◆ Work instructions ◆
With pictures omitted, output the records below exactly as they appear.

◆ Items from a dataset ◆
┄┄┄┄┄┄┄┄┄┄┄┄┄┄┄┄┄┄┄┄

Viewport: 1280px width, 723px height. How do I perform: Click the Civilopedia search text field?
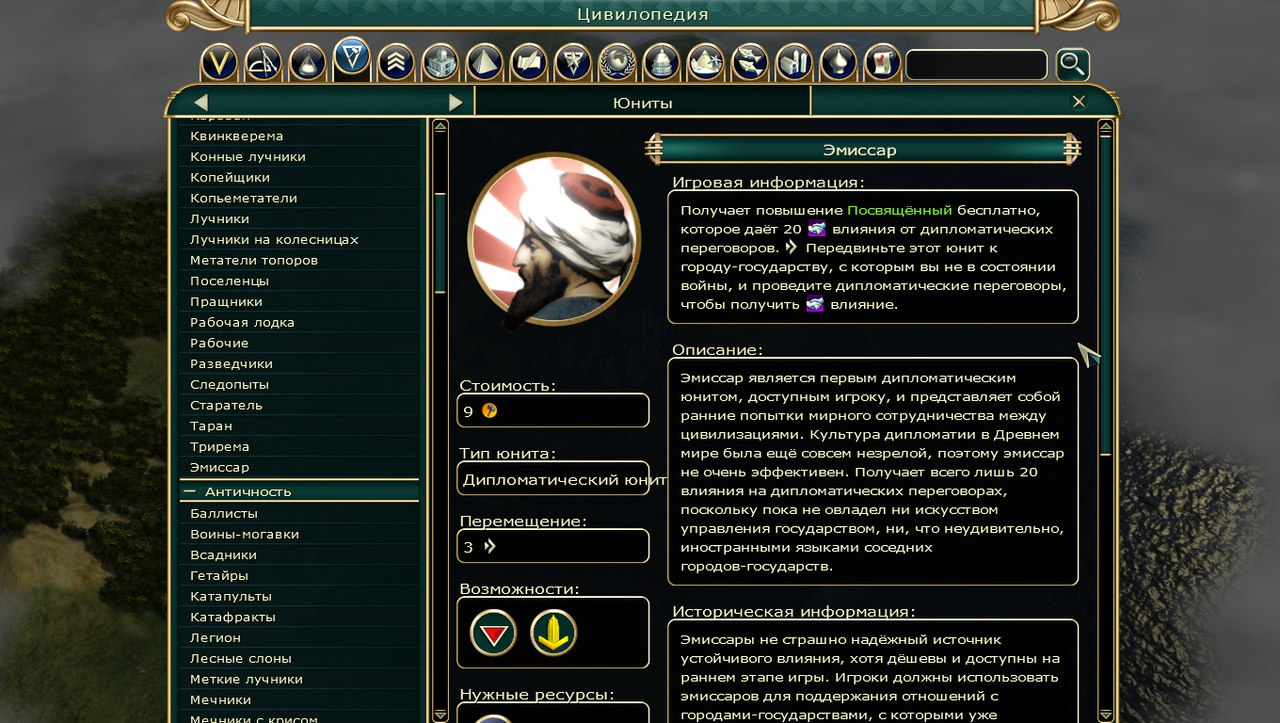tap(976, 65)
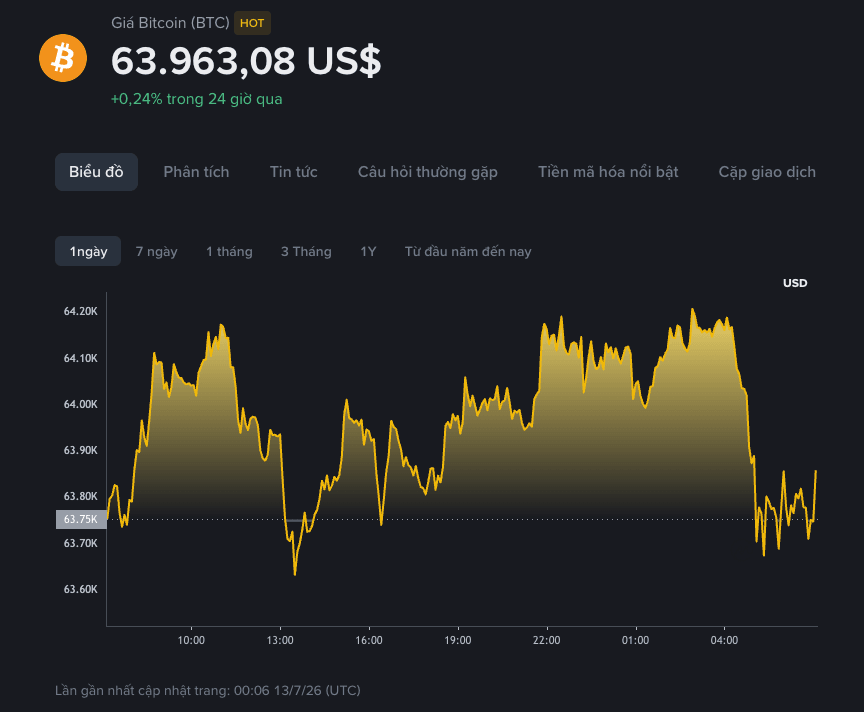
Task: Select the 1ngày time range
Action: [88, 251]
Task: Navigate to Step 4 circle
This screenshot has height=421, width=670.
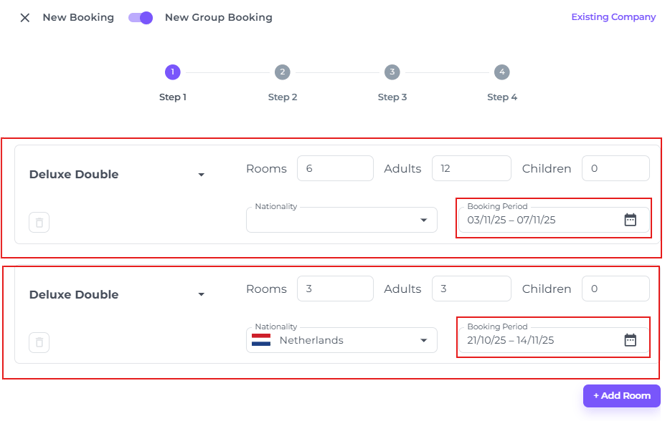Action: 502,72
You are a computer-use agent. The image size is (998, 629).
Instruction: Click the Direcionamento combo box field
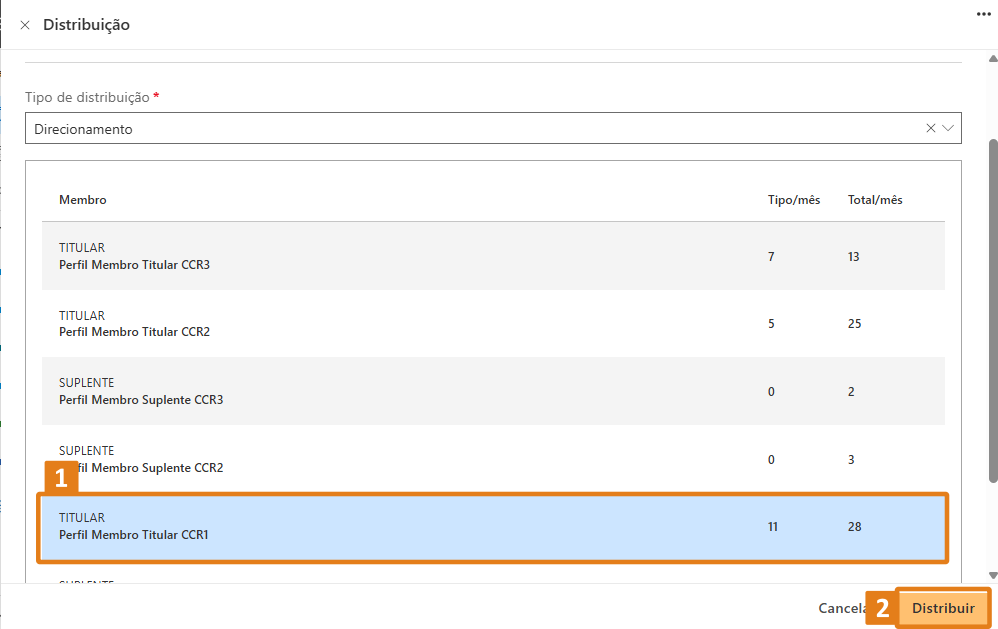click(470, 129)
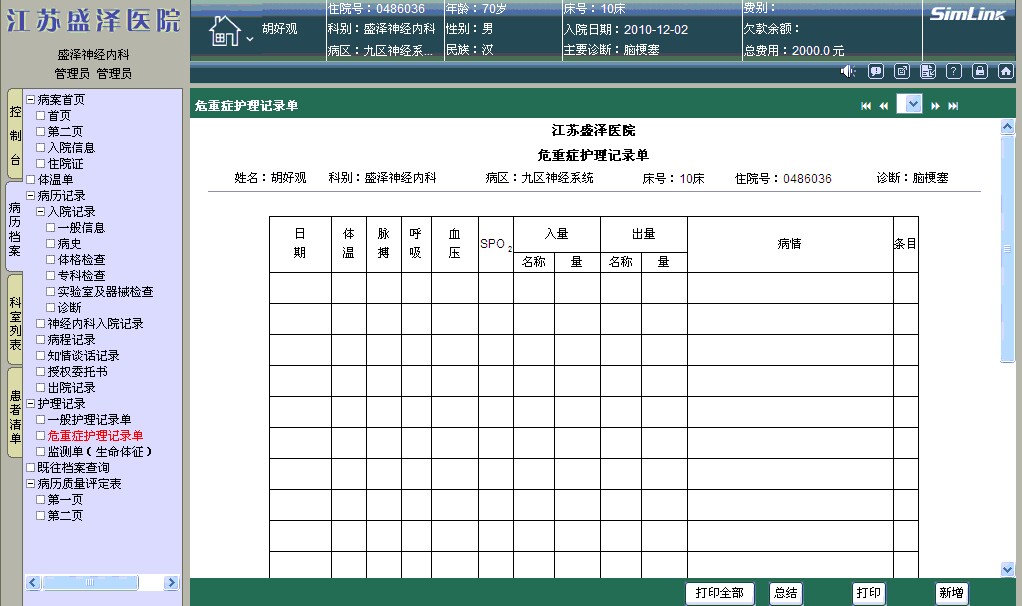Screen dimensions: 1022x606
Task: Go to next page arrow
Action: (x=936, y=106)
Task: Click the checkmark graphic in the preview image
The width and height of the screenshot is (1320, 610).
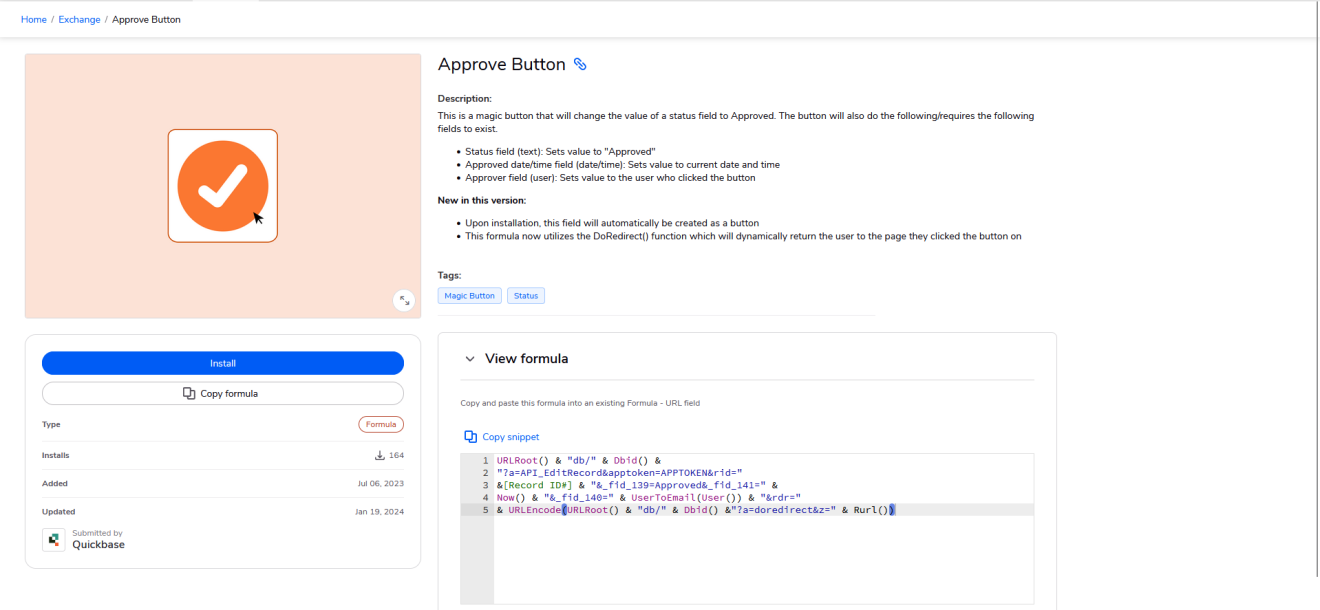Action: click(222, 185)
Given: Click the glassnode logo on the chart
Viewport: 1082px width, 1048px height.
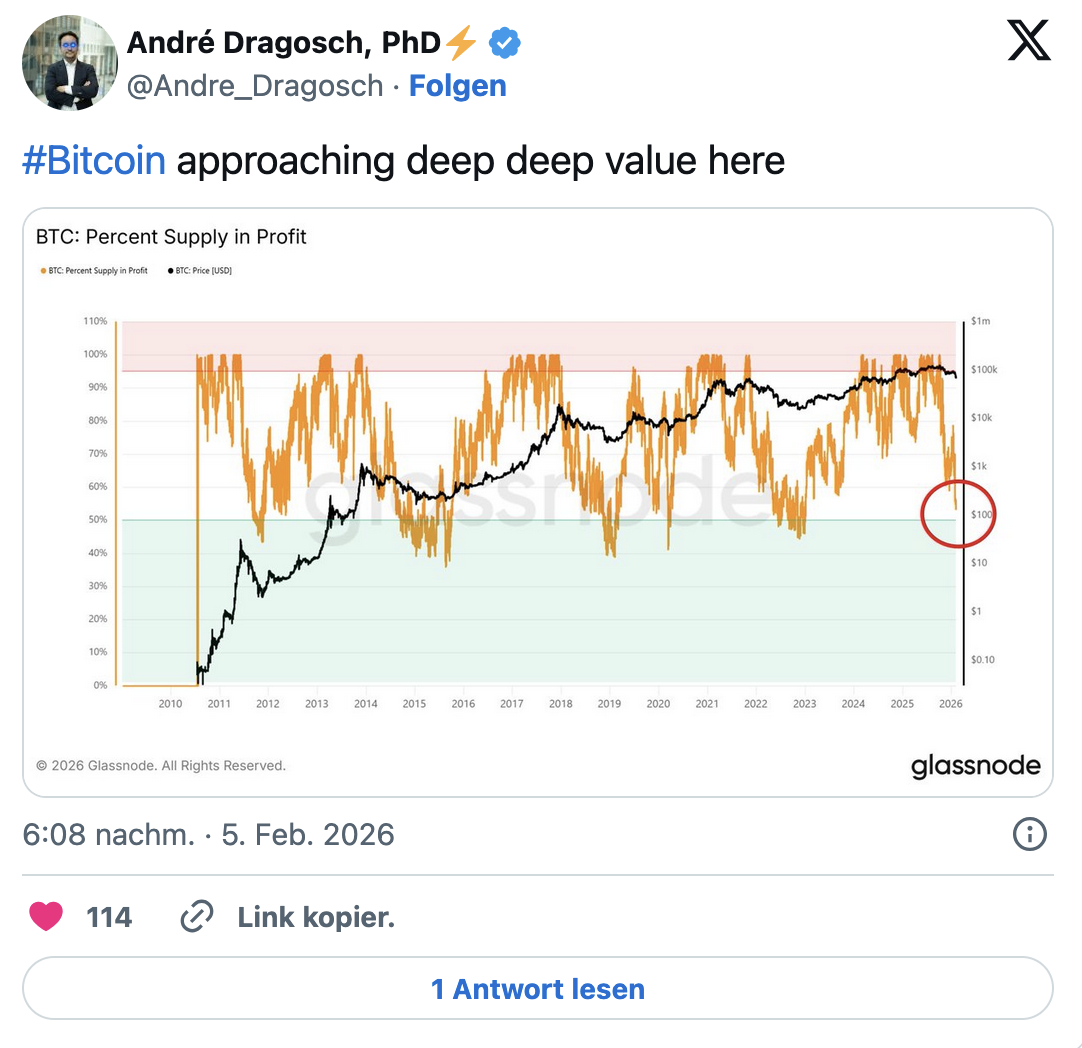Looking at the screenshot, I should [976, 765].
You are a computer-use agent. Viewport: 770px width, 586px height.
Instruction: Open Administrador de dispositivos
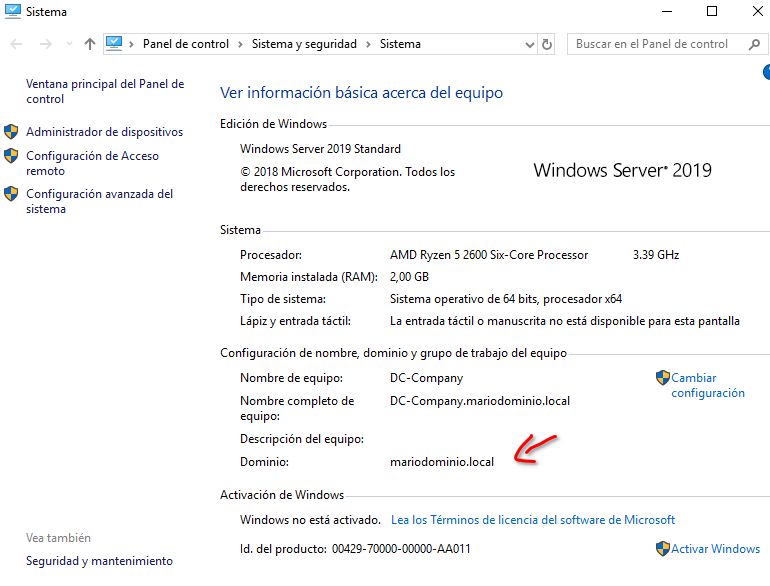[x=105, y=132]
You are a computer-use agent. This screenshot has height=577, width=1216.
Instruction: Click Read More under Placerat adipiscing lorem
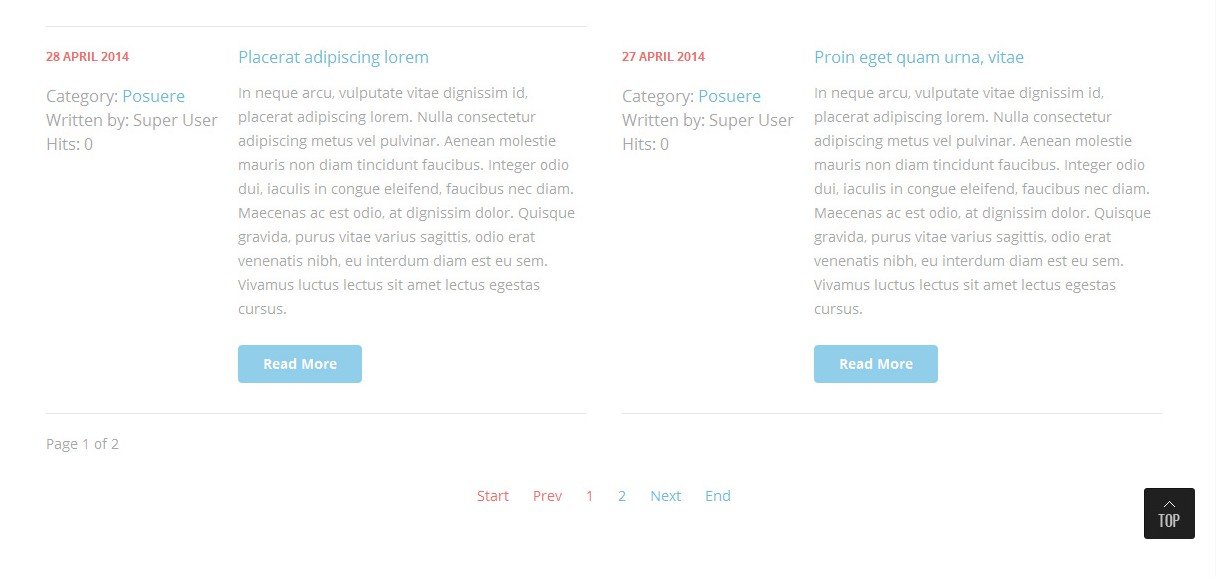(300, 364)
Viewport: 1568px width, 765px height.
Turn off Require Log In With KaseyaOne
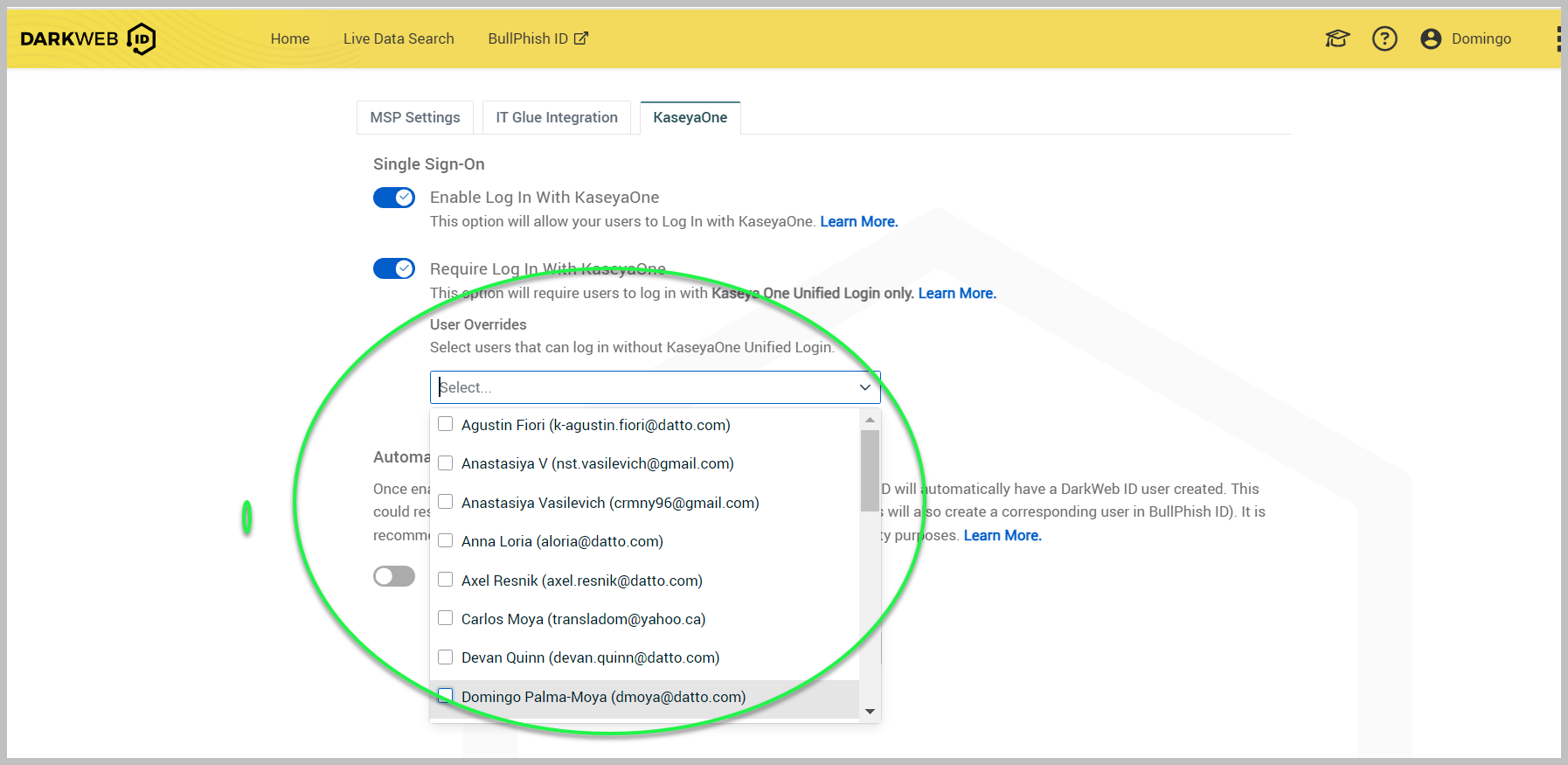click(x=394, y=268)
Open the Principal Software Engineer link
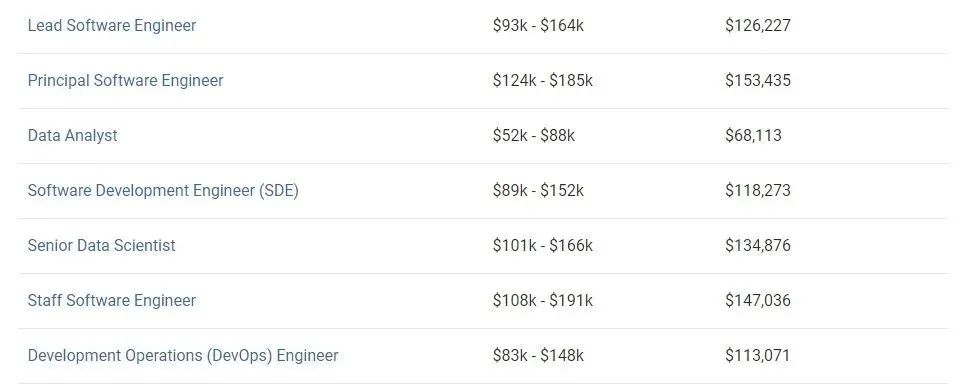966x390 pixels. pyautogui.click(x=125, y=81)

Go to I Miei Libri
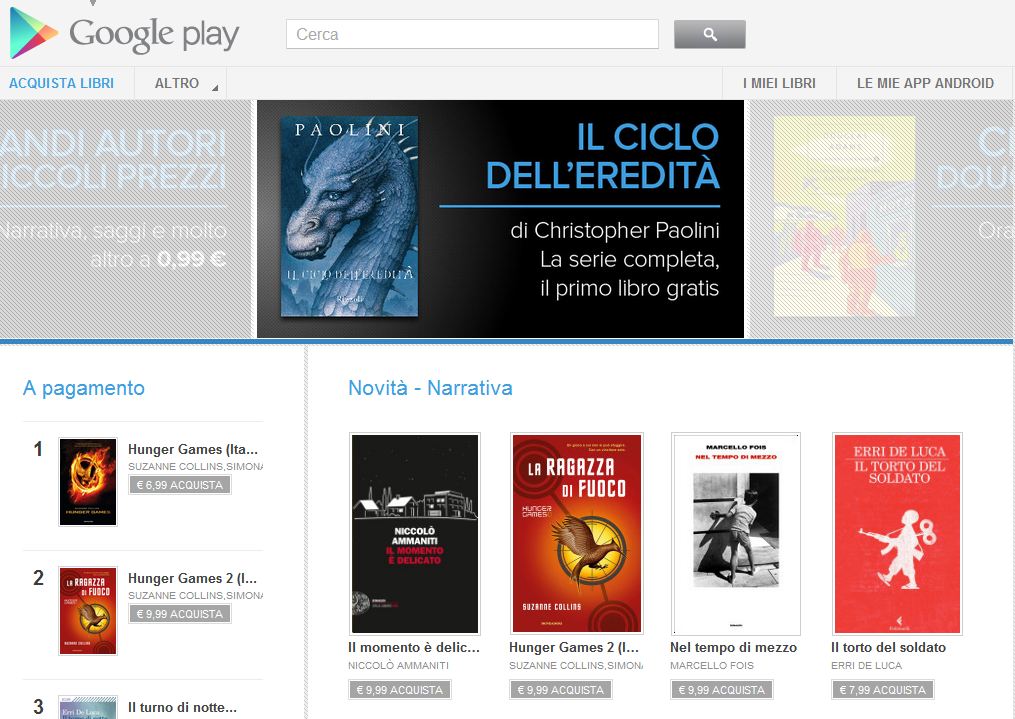(x=779, y=83)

┄┄┄┄┄┄┄┄┄┄┄┄┄┄┄┄┄┄┄┄

◆ Answer ◆
Viewport: 1280px width, 723px height. How do I perform: Click the Civilopedia search text field?
tap(976, 65)
Task: Select the 1ngày time range
Action: [88, 251]
Task: Navigate to Step 4 circle
This screenshot has height=421, width=670.
Action: 502,72
You are a computer-use agent. The image size is (998, 629).
Instruction: Click the Direcionamento combo box field
click(470, 129)
Screen dimensions: 1022x606
Task: Go to next page arrow
Action: (x=936, y=106)
Task: Click the checkmark graphic in the preview image
The width and height of the screenshot is (1320, 610).
Action: click(222, 185)
Given: Click the glassnode logo on the chart
Viewport: 1082px width, 1048px height.
Looking at the screenshot, I should [976, 765].
You are a computer-use agent. Viewport: 770px width, 586px height.
Instruction: Open Administrador de dispositivos
[x=105, y=132]
You are a computer-use agent. This screenshot has height=577, width=1216.
Instruction: Click Read More under Placerat adipiscing lorem
(300, 364)
Viewport: 1568px width, 765px height.
Turn off Require Log In With KaseyaOne
click(x=394, y=268)
Open the Principal Software Engineer link
966x390 pixels. pyautogui.click(x=125, y=81)

Go to I Miei Libri
(x=779, y=83)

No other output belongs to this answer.